Absolutely. A lot of writers I know love music. A lot of painters I know love dance. I think that you get, it might be called kind of synesthesia in a way, but to me it’s also [that] the impulse to create all comes from the same place.
As a drummer, you can slow things down, you can speed them up, you can cut them in half, you can double them. And so that’s what I think of as pacing and narrative and that sort of thing. And I often know how many beats are in a sentence before I know what it actually literally means. So yeah, they’re absolutely integrated.
Your first writing teacher was Marilynne Robinson. What’s something that she imparted to you that you still carry with you, and is there anything that you then give to your students?
Well, that’s one of the things that’s amazing about teaching writing. I’ll [say] to my students, ‘This, that, and the other thing,’ and then I’ll talk to Marilynne or my other wonderful teacher, Elizabeth McCracken, and I’ll sit in on one of their classes, and they’ll be saying exactly what I [told my students], and I realize, ‘Oh my god, you told me that!’ And it is this kind of public domain teaching, this kind of thing that you pass on.
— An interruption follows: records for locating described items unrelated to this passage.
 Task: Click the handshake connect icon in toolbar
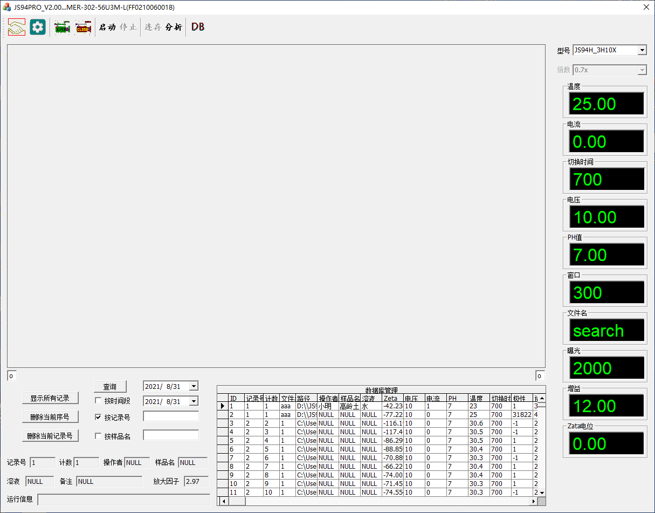pos(16,27)
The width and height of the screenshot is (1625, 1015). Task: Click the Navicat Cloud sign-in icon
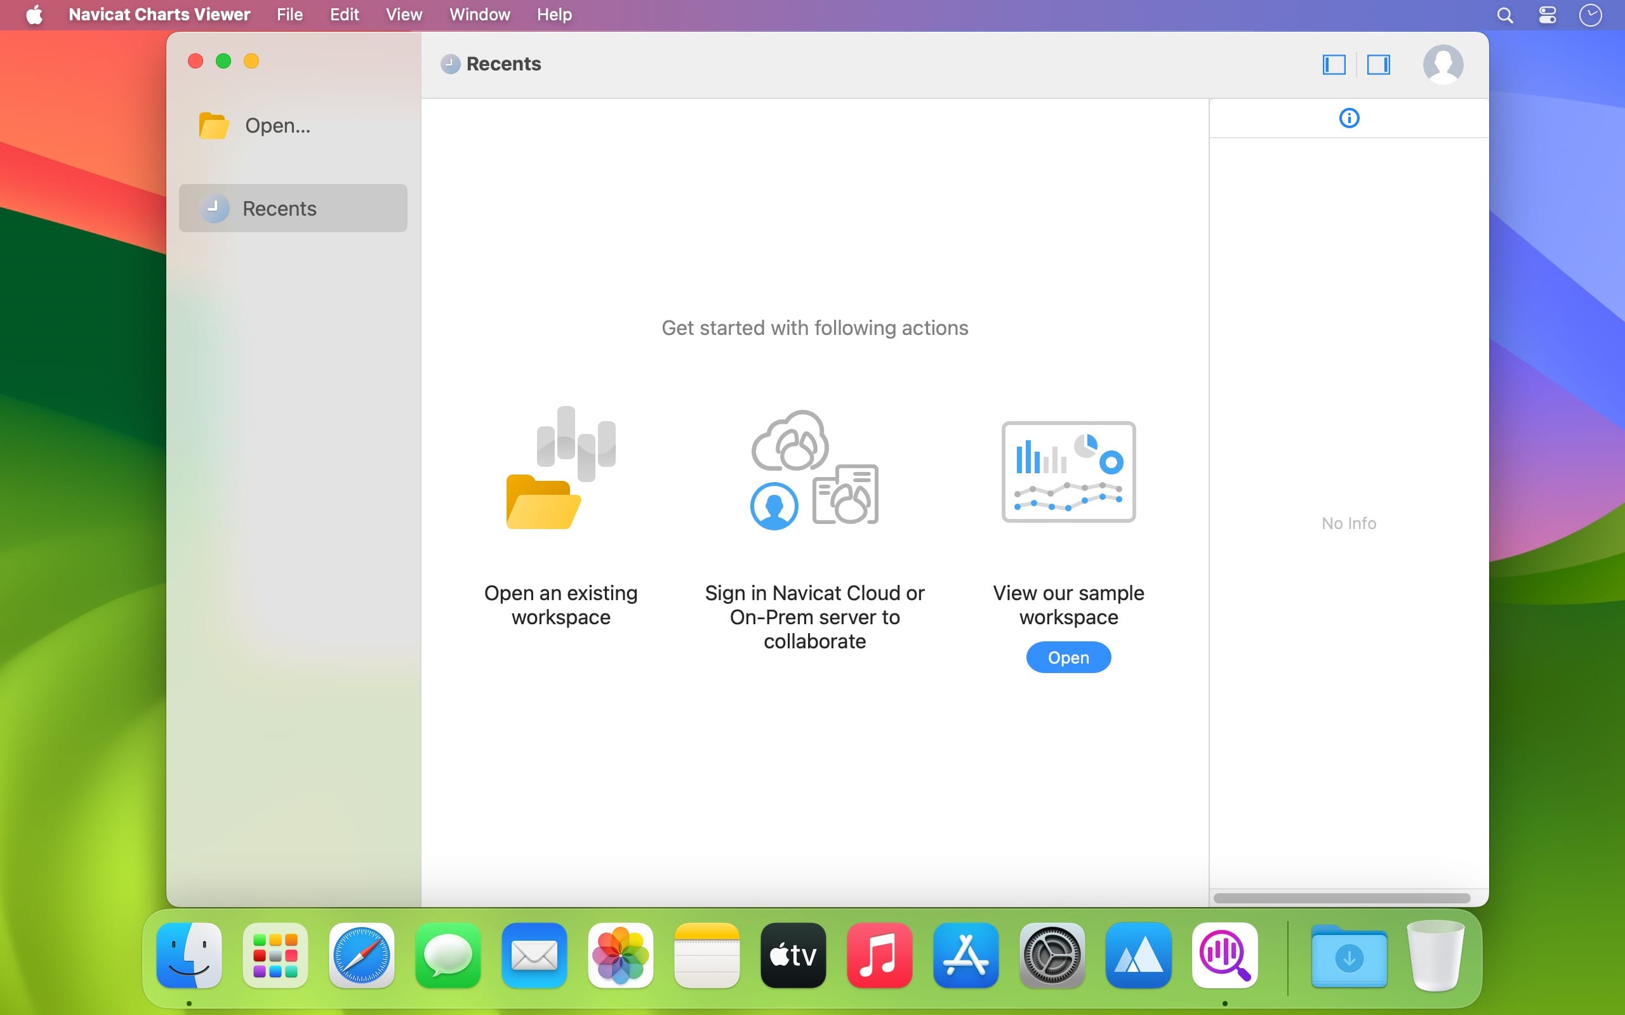814,469
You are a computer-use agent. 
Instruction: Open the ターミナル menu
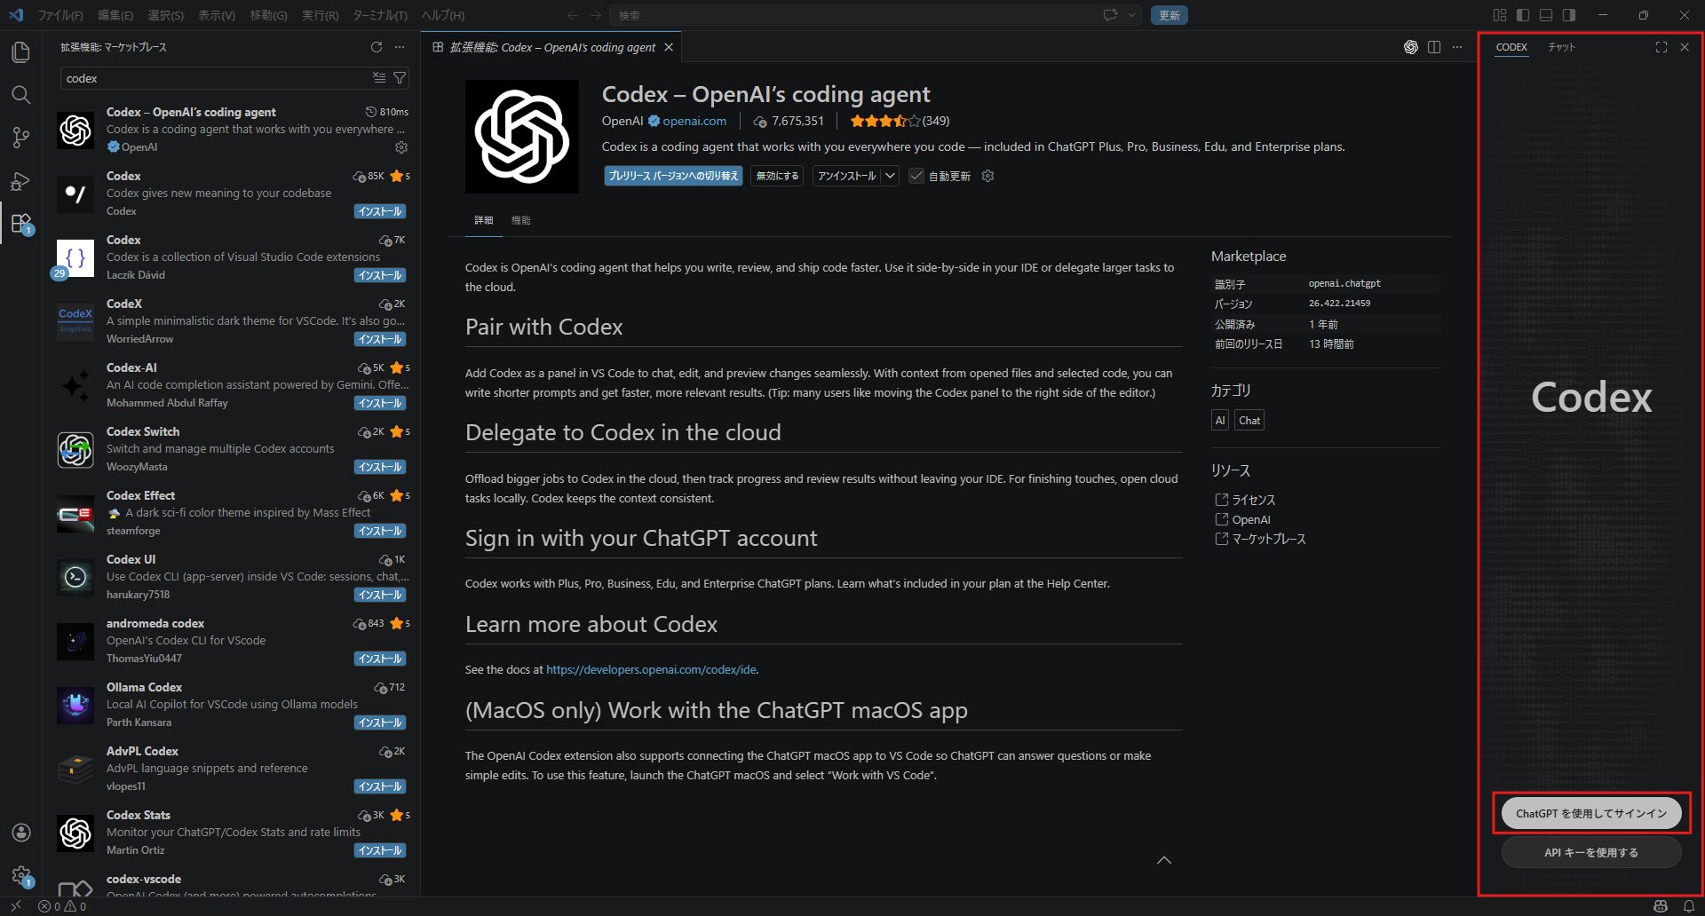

It’s kind of a legacy.
With all my books – Eden, say – it is full of Shakespeare, it’s full of Melville, it’s full of Moses, it’s full of Marilynne Robinson and Faulkner and Emily Dickinson and Toni Morrison. So part of it is all these people teach you things, and you learn how to take the different elements from them and do your own thing with it. I love the idea of that. You can [teach] the traditions and the influences and the best books, but then they do something that’s their own with those. All the elements are familiar, but then the way that they’re refracted through this other artist’s mind is kind of where art comes from, I think.
I mean, I couldn’t even begin to enumerate what Marilynne taught me, but part of it is … never using acculturated or received language to describe anything. [W]e think in these kind of prefabricated phrases because you have to get up, you have to tie your shoes, you have to drive the car to work. But when you slow down and you start paying attention to the language and composition, you realize that a lot of what we think of as thinking is not thought, it’s just rote, and you just can’t use rote language.
Have you ever gotten quite a ways into a novel and then abandoned it?
Yeah. Or direction. The first novel I tried to write, I worked on for a year before graduate school and then worked on it for two years. I was in graduate school and literally the day I left, I woke up and just looked at it from … a slightly more sophisticated, slightly better angle, and the whole thing collapsed. [I] realized it could never be a good novel because I didn’t know what a novel was when I started writing it, so it failed at the level of its conception. It was all top down.
[O]ne of the things I’ve been on and on about lately with teaching is just what we often call ‘revision’ is what properly should be called ‘writing.’ We’ve all been in workshops … where if you’re reading the first draft …. what you’re reading is the author starting to tell themselves what the story will be, and then revision is the actual story resolving out of that more expository version.
Last question, trick question. What novel do you wish you had written?
Oh my God, there’s so many novels. I mean, the big one is always Moby Dick, but I feel like at this point, that’s cliche. The person I’ve been thinking about a lot lately is Edward P. Jones, because I read those stories in All Aunt Hagar’s Children – some of the sentences, they don’t even seem like a person could have written them. They just seem like they’re revelations of truth. I just think, ‘Holy shit.’
I think one of the most powerful effects that you can have on your reader if you’re working really well is the sense of recognition. When you read something and you just go, ‘Holy crap, that’s totally true, and I’ve never seen anybody put it in words before.’ It’s not like, ‘Oh, somebody just taught me something intellectually.’ It’s just like you see it, and it’s been there all along, [but] nobody brought my attention to it.
That’s what a lot of good teaching is, too. You say something to a young writer and they go, ‘Oh, absolutely.’ It’s self-evident once it’s pointed out to you.